Last night I saw someone get mugged from my window.

I don't know what to think about it. All I saw was the driver drive off. I didn't see her get mugged, but I heard it. I didn't think anything about it because people are usually loud outside, and I was in that half asleep state. I heard her say I was mugged. The driver was parked in our parking lot of our dorm.
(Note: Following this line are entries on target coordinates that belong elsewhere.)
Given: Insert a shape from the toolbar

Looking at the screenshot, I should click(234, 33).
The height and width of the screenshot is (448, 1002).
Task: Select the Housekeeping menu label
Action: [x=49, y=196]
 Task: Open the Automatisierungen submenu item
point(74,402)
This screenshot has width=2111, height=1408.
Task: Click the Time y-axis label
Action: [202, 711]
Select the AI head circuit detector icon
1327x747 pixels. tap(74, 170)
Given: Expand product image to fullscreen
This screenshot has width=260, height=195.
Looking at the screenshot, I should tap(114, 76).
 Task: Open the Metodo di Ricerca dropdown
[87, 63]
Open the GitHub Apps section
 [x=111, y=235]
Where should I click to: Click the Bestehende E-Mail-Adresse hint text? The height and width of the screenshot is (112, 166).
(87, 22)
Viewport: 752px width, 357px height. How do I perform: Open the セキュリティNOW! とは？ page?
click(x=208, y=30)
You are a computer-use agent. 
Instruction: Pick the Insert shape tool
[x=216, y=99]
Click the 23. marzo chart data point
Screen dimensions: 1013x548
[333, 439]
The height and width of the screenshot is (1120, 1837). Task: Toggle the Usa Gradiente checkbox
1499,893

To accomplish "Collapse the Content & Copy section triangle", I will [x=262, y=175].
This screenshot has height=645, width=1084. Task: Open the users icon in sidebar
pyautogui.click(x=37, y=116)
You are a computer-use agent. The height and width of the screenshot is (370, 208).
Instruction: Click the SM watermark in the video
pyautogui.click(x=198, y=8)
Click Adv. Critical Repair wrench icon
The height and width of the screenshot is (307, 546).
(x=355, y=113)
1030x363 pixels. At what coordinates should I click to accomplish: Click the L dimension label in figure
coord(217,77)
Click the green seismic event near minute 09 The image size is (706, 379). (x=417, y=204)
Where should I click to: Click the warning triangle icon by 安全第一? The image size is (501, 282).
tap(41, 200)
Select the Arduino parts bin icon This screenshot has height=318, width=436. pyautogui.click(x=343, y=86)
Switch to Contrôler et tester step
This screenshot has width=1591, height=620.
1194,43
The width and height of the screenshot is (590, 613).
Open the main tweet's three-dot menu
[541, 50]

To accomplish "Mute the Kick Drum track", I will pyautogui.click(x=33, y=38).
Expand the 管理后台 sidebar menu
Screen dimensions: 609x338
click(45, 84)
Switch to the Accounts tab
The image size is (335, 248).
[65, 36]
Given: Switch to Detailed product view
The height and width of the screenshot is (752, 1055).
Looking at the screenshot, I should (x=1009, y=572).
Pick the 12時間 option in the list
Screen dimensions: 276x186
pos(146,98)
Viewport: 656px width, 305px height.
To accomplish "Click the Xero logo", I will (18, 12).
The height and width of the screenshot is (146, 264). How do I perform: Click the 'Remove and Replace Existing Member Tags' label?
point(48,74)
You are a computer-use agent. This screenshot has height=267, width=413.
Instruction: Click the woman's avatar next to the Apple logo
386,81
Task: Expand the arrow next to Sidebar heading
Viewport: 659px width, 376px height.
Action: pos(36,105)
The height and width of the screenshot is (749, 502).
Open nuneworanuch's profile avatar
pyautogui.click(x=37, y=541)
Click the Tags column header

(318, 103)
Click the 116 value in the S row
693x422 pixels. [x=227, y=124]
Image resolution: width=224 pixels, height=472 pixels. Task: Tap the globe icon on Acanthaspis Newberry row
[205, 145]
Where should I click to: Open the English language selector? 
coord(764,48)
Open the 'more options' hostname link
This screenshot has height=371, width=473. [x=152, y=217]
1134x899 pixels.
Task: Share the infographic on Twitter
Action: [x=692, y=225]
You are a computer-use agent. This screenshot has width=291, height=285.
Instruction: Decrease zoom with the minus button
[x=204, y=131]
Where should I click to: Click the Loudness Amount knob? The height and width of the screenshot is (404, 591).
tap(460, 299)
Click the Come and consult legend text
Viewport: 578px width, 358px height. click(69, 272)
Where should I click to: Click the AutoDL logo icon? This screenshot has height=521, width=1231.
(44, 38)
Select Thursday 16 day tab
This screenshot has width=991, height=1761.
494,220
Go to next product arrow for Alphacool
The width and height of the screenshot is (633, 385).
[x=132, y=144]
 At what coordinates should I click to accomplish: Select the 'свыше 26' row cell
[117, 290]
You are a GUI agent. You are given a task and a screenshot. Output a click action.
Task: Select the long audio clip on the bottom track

Life is all in balance. Ever single life I think is part of it, and it shifts. Moves and breaths. It is odd to think that might have been me or Hilde or anyone that I know. Hilde, Lindsey and I went for a late walk the night before so that might have been us. Think about it. The power shift from one side to the other. From the good to the bad. Bad takes with force, and Good takes with compassion. But they all take in someway or another. Is there ever a nutural force? Or a truely good force. What is a good persons motive anyway? To be liked, to do what is right so that they can get into there heaven? They all have a motive. I know that I have a motive looking at it. I want to be liked, and i like the feeling it gives me to see there face light up. That is my goal, and I take from them to get that sense of joy. I take that small emotion and hord over it. It is my gold. Does that make me any better then that man that took that girls stuff? He needed something and he got it. I needed something and I get it. Hummm. . . does that make me anybetter really? I guess the better question if it really is a good thing is if you could give it all up if you were mearly asked? Could I just stop taking that feeling if someone didn't like that i got joy from it? Would that be good then? Wow the lines just got blured for me. I need to do some thinking.

1 comment:

Kim said...

Mormons have a whole jargon specificially for this question: Telestial, Terrestrial, and Celestial.

I think that's the difference--REAL charity is 100% focused on others and their benefit and doing God's work.